═══ GIVEN ENTRIES

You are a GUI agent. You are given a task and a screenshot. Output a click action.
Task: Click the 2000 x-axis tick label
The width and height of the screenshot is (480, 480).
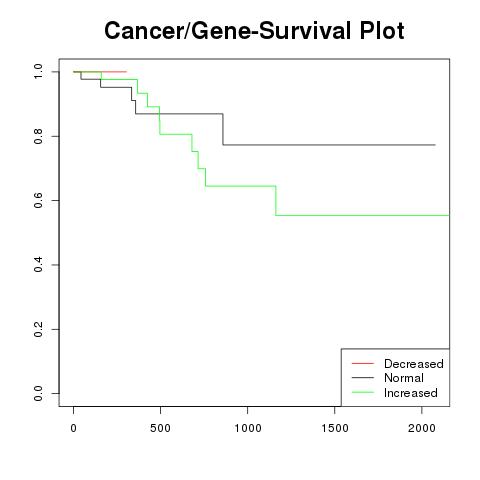tap(422, 428)
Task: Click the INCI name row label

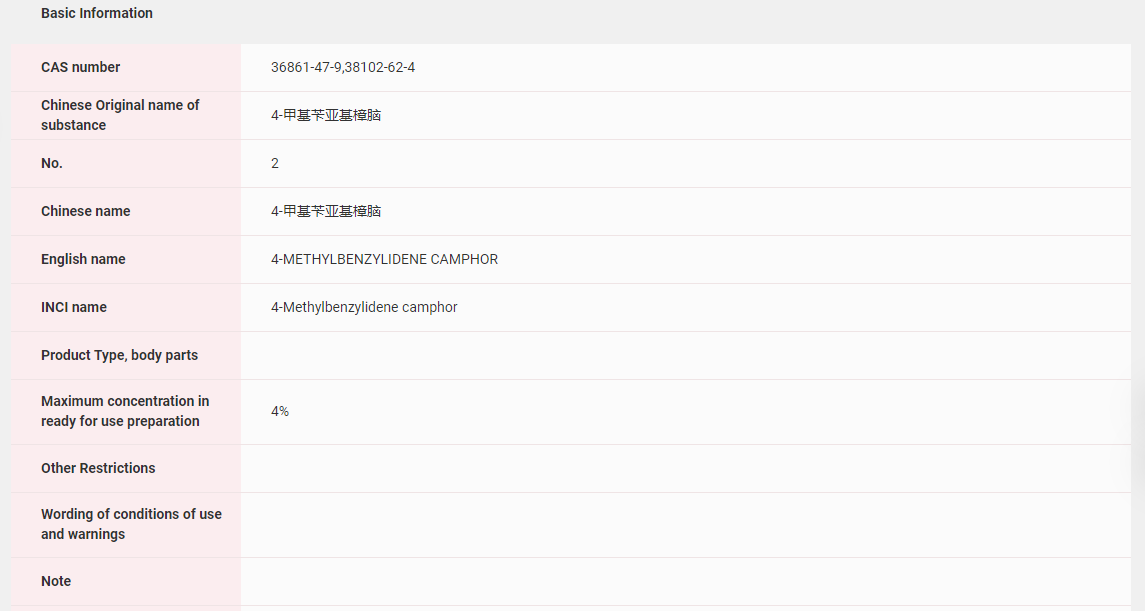Action: 74,307
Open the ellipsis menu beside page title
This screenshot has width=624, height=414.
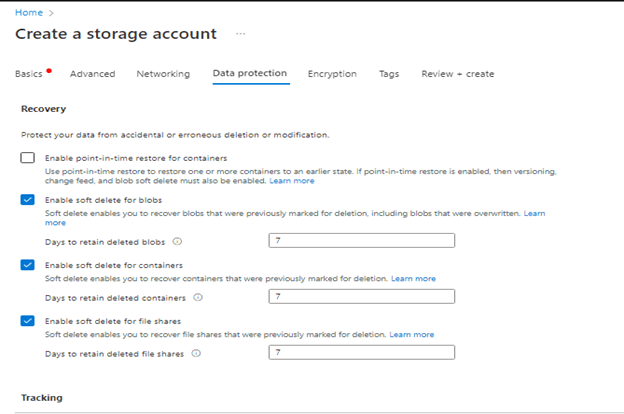tap(240, 34)
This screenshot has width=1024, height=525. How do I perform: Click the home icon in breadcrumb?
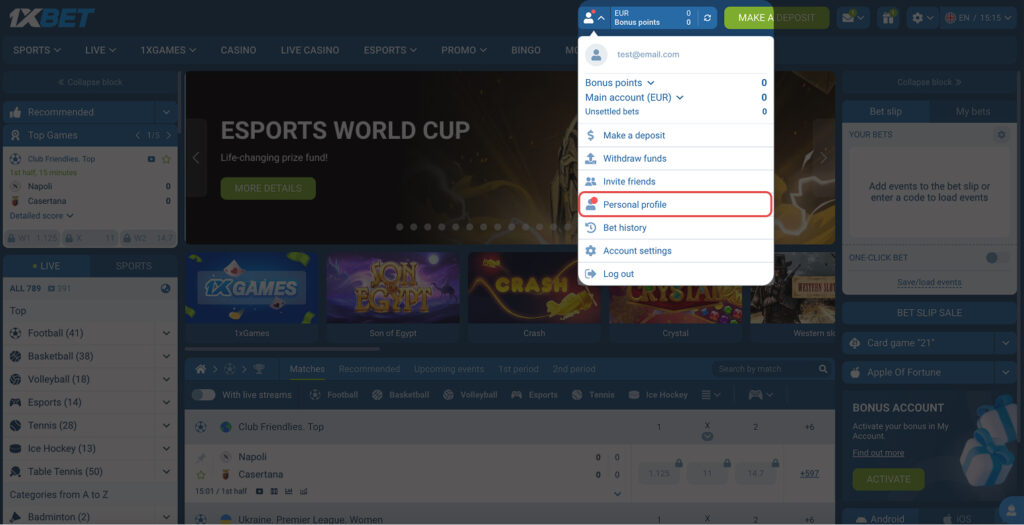click(x=201, y=369)

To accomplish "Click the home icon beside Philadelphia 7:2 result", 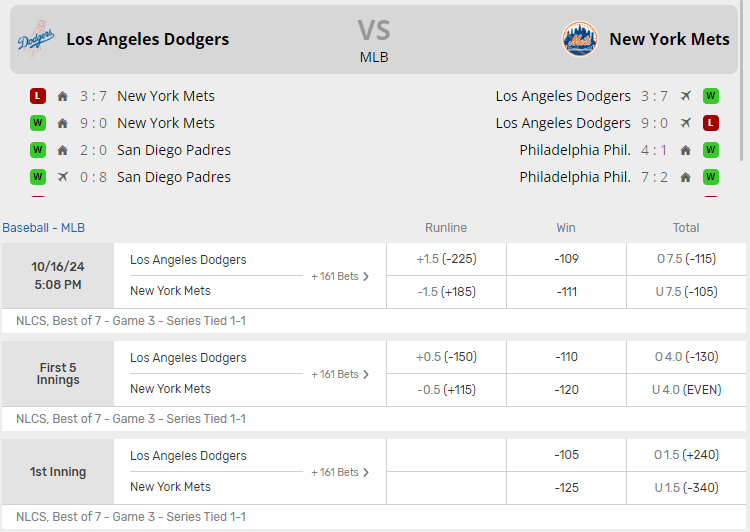I will pyautogui.click(x=686, y=177).
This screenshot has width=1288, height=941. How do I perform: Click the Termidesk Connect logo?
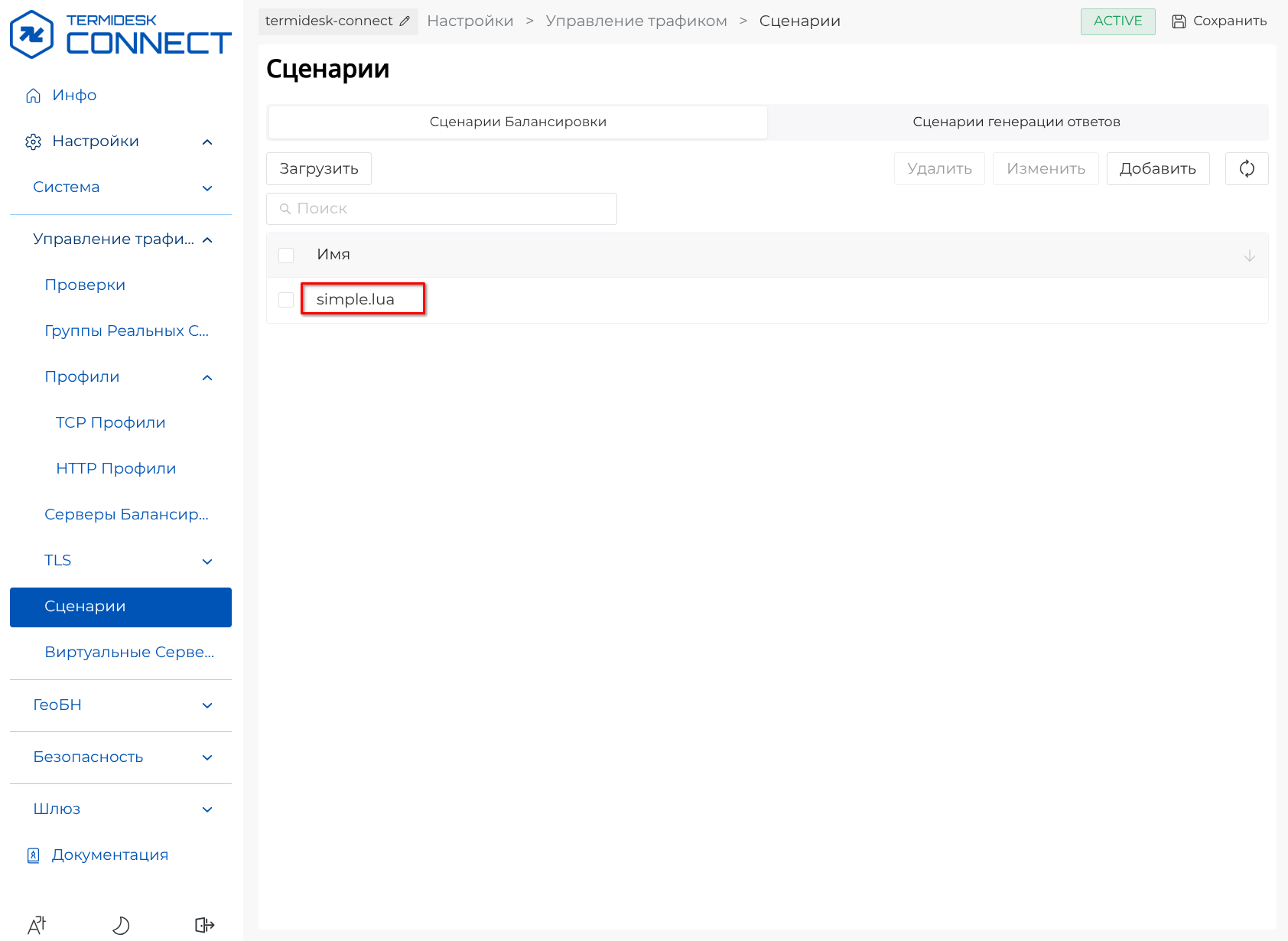(x=120, y=34)
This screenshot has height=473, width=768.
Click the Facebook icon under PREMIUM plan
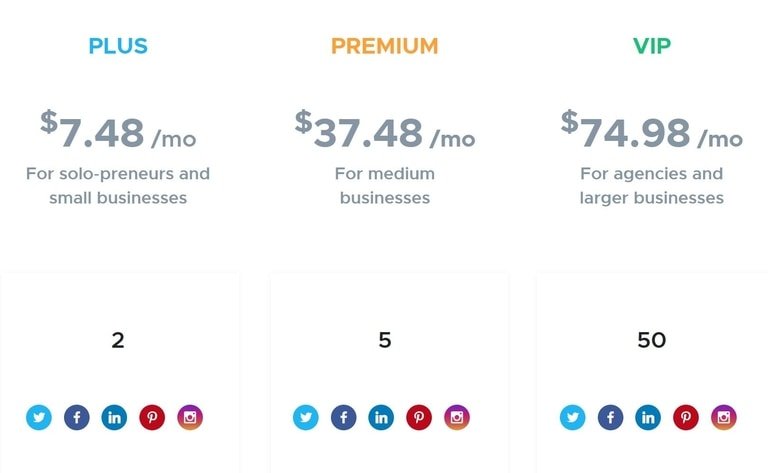(344, 417)
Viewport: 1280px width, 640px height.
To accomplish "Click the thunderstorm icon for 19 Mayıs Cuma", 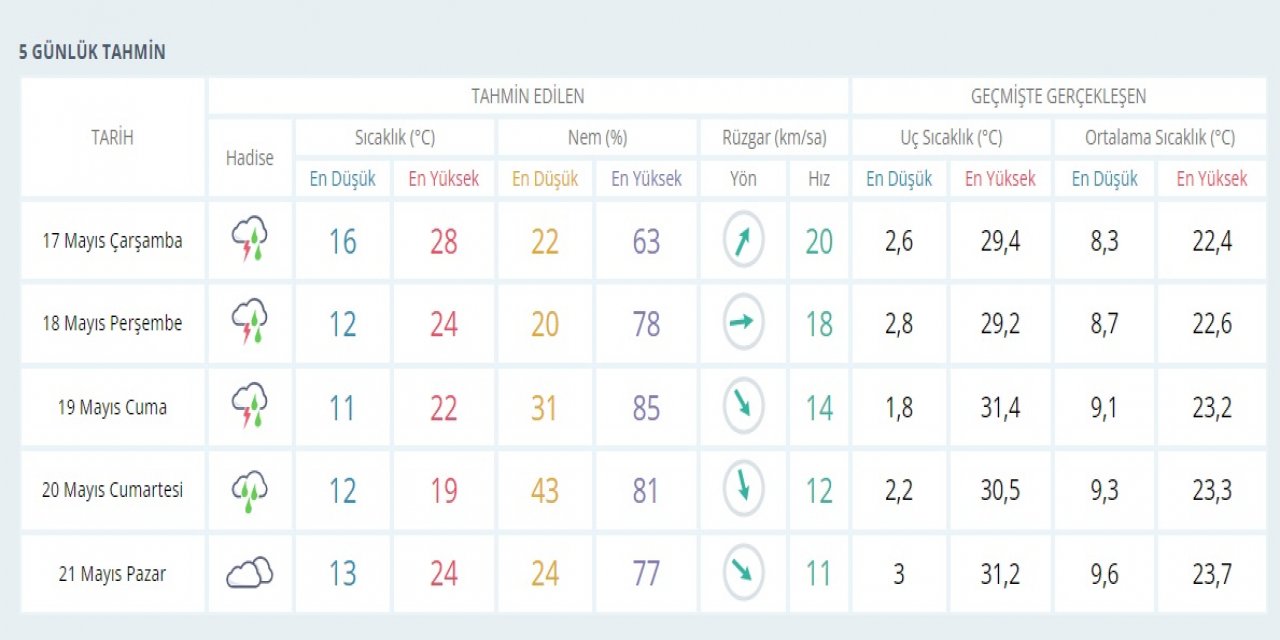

══════

→ **PROBLEM TO SOLVE**
Pictures should be omitted. Please return exactly the lines from the line that holds "This screenshot has width=1288, height=941." through the end of the records.

→ **SOLUTION**
This screenshot has width=1288, height=941. How do I perform: Click the Termidesk Connect logo?
(x=120, y=34)
This screenshot has height=473, width=768.
Click the Facebook icon under PREMIUM plan
(344, 417)
Viewport: 1280px width, 640px height.
To accomplish "Click the thunderstorm icon for 19 Mayıs Cuma", 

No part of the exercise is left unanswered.